La Chine est aujourd’hui le plus gros émetteur de CO2 dans le monde, avec environ deux fois plus d’émissions que les États-Unis et plus de trente fois l’équivalent des émissions françaises. Si, d’une part, les émissions de CO2 par habitant en Chine restent en dessous de certains pays développés, d’autre part, le montant absolu de ses émissions (28% du total des émissions mondiales) indique que la réussite de la transition écologique au niveau mondial dépendra grandement de l’effort chinois vers la neutralité carbone.
En septembre, lors de l’Assemblée Générale des Nations-Unies, le président chinois Xi Jinping a annoncé son engagement à atteindre le pic d’émissions de carbone avant 2030 et que le pays s’engage à atteindre la neutralité carbone d’ici 2060. Cet objectif ambitieux ne pourra s’atteindre qu’à travers de profonds changements dans trois secteurs : la production d’énergie, l’industrie et les transports.
La stratégie chinoise en matière de production d’énergie peut paraître ambiguë. En effet, le gouvernement chinois a donné depuis le début de l’année 2020 son feu vert à la construction de plus de centrales à charbon que sur les années 2018 ou 2019.
Néanmoins, le potentiel solaire et éolien est gigantesque pour atteindre la neutralité carbone : avec une base installée de 213GW de solaire et 231GW d’éolien à fin 2019, il faudrait que la Chine atteigne 2200GW de solaire et 1700GW d’éolien d’ici 2060, selon IHS Markit.
La chute du prix de l’énergie verte observée lors des attributions de contrats plaide pour une accélération de leur déploiement, même sans subventions gouvernementales, ce qui bénéficiera, par exemple, aux fabricants chinois Longi pour les panneaux solaires et Goldwind pour les turbines éoliennes.
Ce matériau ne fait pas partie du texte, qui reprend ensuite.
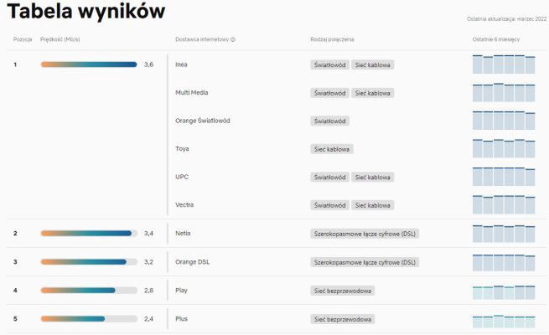Click the Rodzaj połączenia column header
Image resolution: width=549 pixels, height=335 pixels.
click(x=332, y=39)
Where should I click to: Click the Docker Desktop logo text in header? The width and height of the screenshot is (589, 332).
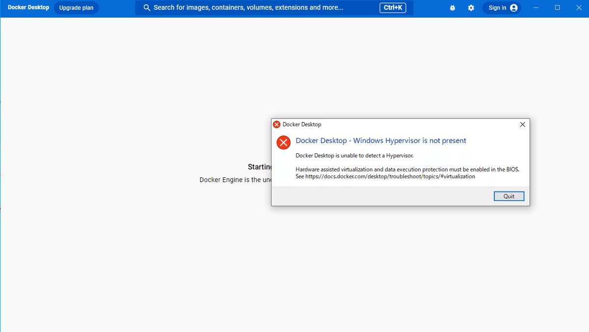[x=28, y=8]
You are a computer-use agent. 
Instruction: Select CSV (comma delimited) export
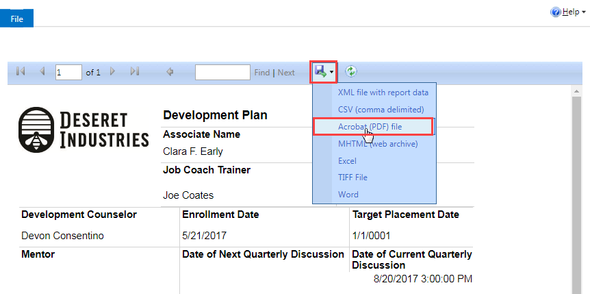(x=381, y=110)

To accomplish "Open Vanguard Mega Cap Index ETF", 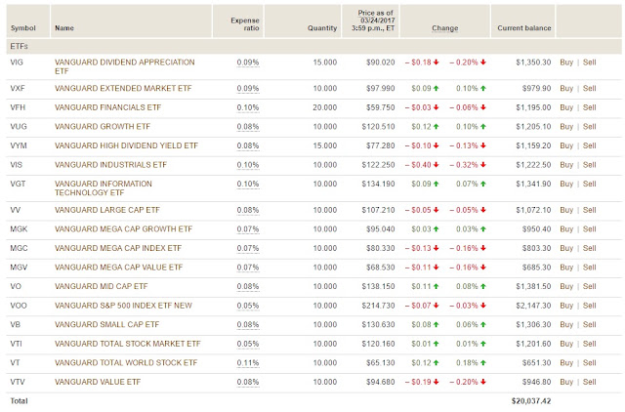I will pyautogui.click(x=118, y=248).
L’électrification des transports sera aussi décisive pour l’objectif de neutralité carbone, étant donné que la génération d’électricité proviendra de sources sobres en carbone. La Chine est déjà le plus gros producteur de batteries pour les véhicules électriques, avec des fabricants telles que CATL et BYD. Le pays détient également la plus grande flotte au monde de véhicules utilitaires et de bus à pile à combustible. La société canadienne Ballard Power est le fournisseur de technologie pour environ 45% de la flotte chinoise, grâce à son partenariat avec Weichai. La perspective d’amélioration des rendements et la baisse du coût des batteries rendra le coût total de possession des véhicules électriques plus compétitif que les véhicules à carburant fossile, le principal frein à l’achat aujourd’hui. À titre illustratif, le producteur de véhicules électriques américain, Tesla, a annoncé qu’il espère réduire le coût du stockage d’électricité de 56% d’ici 2025.
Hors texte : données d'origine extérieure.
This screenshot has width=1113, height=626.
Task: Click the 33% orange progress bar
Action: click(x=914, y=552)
En revanche, pour atteindre la neutralité carbone, la Chine doit aller plus loin et l’industrie sera le domaine le plus difficile à décarboner. La fabrication d’acier, de métaux comme l’aluminium et le cuivre, les produits chimiques et le ciment sont les segments les plus émetteurs, représentant 90% de la consommation d’énergie industrielle chinoise.
Reconnue par l’UE comme la molécule au service d’une économie propre, le développement de l’hydrogène vert est une étape cruciale pour atteindre l’objectif de neutralité carbone. Le coût des électrolyseurs utilisés pour la production d’hydrogène vert est aujourd’hui deux à six fois moins cher en Chine que dans les pays occidentaux, ce qui lui donne de l’avance pour arriver à un hydrogène vert plus compétitif que l’hydrogène gris, qui est lui dérivé de sources fossiles. Cette forte demande d’hydrogène vert attire également l’intérêt des acteurs européens, comme le leader mondial de l’hydrogène, Linde, qui a signé plusieurs contrats et détient un positionnement important en Chine.
Ainsi, l’impact de l’objectif de neutralité carbone 2060 ambitionné par la Chine sur le reste du monde dépendra des modalités de son exécution. L’annonce du prochain 14e plan quinquennal, pour la période 2021-2025, sera l’occasion pour le gouvernement chinois de démontrer que son plan tiendra la longue route.